BEGIN Article

We have the opportunity to transform a momentous crisis into an opportunity to expand access to these new worlds to a multitude of people. “This is likely the push extended reality needed to finally go mainstream and realize its true potential. However”, says Kavya Pearlman, founder and CEO of XR Safety Initiative (XRSI), “these brave new worlds, just like any new ecosystem, need its own ruleset, standards, and code of conduct”. That’s why the industry must be able to speak with one voice. When we say “screen”, or “engine”, or even “stethoscope”, we all speak of the same thing. In emerging domains, however, there are often wars of words, which generate confusion and put roadblocks to the development.
This is the time to reverse this trend. Realizing the dire need for such a baseline for the extended realities XRSI’s member-led XR Data Classification Working Group created and launched the first set of standard definitions and taxonomies for the immersive technologies and for the whole domain of the extended realities. In order to establish existence, this first standard focuses on the common baseline for a shared vocabulary in the industry, marking the first step in the creation of a full Data Classification Framework. This document outlines the fundamental principles of a constantly expanding domain, and represents the result of the work of some of the most important experts in the sector, from researchers to content creators, from industry leaders to regulatory experts.
“It is time that we put an end to the war of words and definitions, and focus on building a safe extended reality (XR)”, Jan-Erik Vinje, Managing Director of Open AR Cloud, liaison organization for XR Data Classification Public Working Group, states. “A crucial first step to enabling these technologies is for participants to be able to communicate and identify each other in a way that everyone understands”.
The XRSI-001 standard is the first step in creating a full Framework for Data Classification, an effort that XRSI and all its partners and supporters carry on every day in the industry. XRSI is the first global initiative to proactively anticipate and address the cybersecurity challenges in emerging technologies, by establishing baseline standards, discovering novel cyber attacks in emerging technologies, and setting the ground for ethical and privacy standards, with a final goal: helping build safe immersive environments.

END Article

## Stated task
Reproduce the XRSI standard article above word for word, in full.

BEGIN Raw records

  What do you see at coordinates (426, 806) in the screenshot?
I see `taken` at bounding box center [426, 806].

END Raw records
BEGIN Raw records

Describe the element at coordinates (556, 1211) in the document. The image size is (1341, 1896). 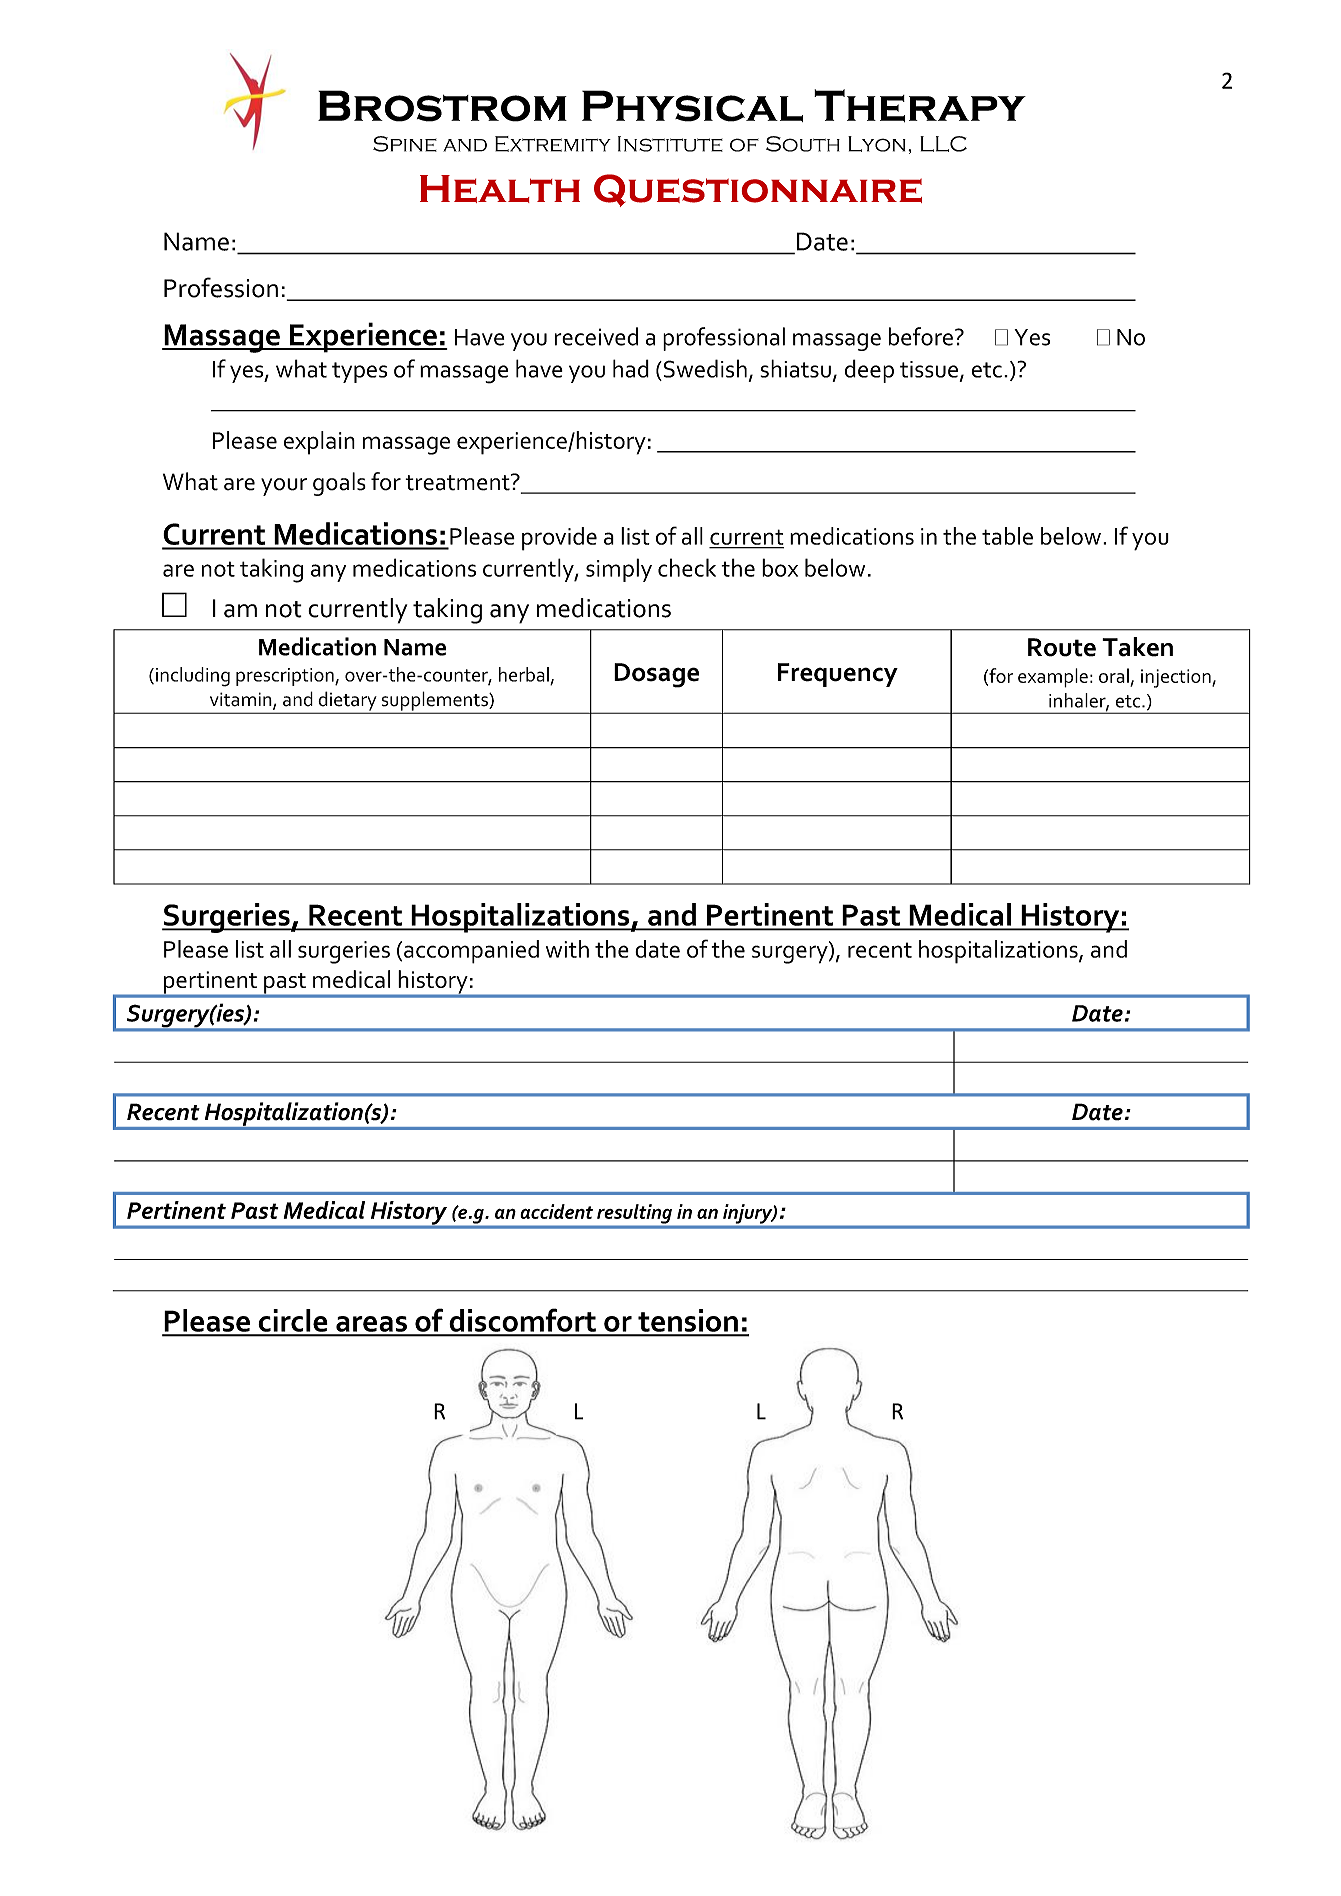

END Raw records

## Exercise output
We have the opportunity to transform a momentous crisis into an opportunity to expand access to these new worlds to a multitude of people. “This is likely the push extended reality needed to finally go mainstream and realize its true potential. However”, says Kavya Pearlman, founder and CEO of XR Safety Initiative (XRSI), “these brave new worlds, just like any new ecosystem, need its own ruleset, standards, and code of conduct”. That’s why the industry must be able to speak with one voice. When we say “screen”, or “engine”, or even “stethoscope”, we all speak of the same thing. In emerging domains, however, there are often wars of words, which generate confusion and put roadblocks to the development.
This is the time to reverse this trend. Realizing the dire need for such a baseline for the extended realities XRSI’s member-led XR Data Classification Working Group created and launched the first set of standard definitions and taxonomies for the immersive technologies and for the whole domain of the extended realities. In order to establish existence, this first standard focuses on the common baseline for a shared vocabulary in the industry, marking the first step in the creation of a full Data Classification Framework. This document outlines the fundamental principles of a constantly expanding domain, and represents the result of the work of some of the most important experts in the sector, from researchers to content creators, from industry leaders to regulatory experts.
“It is time that we put an end to the war of words and definitions, and focus on building a safe extended reality (XR)”, Jan-Erik Vinje, Managing Director of Open AR Cloud, liaison organization for XR Data Classification Public Working Group, states. “A crucial first step to enabling these technologies is for participants to be able to communicate and identify each other in a way that everyone understands”.
The XRSI-001 standard is the first step in creating a full Framework for Data Classification, an effort that XRSI and all its partners and supporters carry on every day in the industry. XRSI is the first global initiative to proactively anticipate and address the cybersecurity challenges in emerging technologies, by establishing baseline standards, discovering novel cyber attacks in emerging technologies, and setting the ground for ethical and privacy standards, with a final goal: helping build safe immersive environments.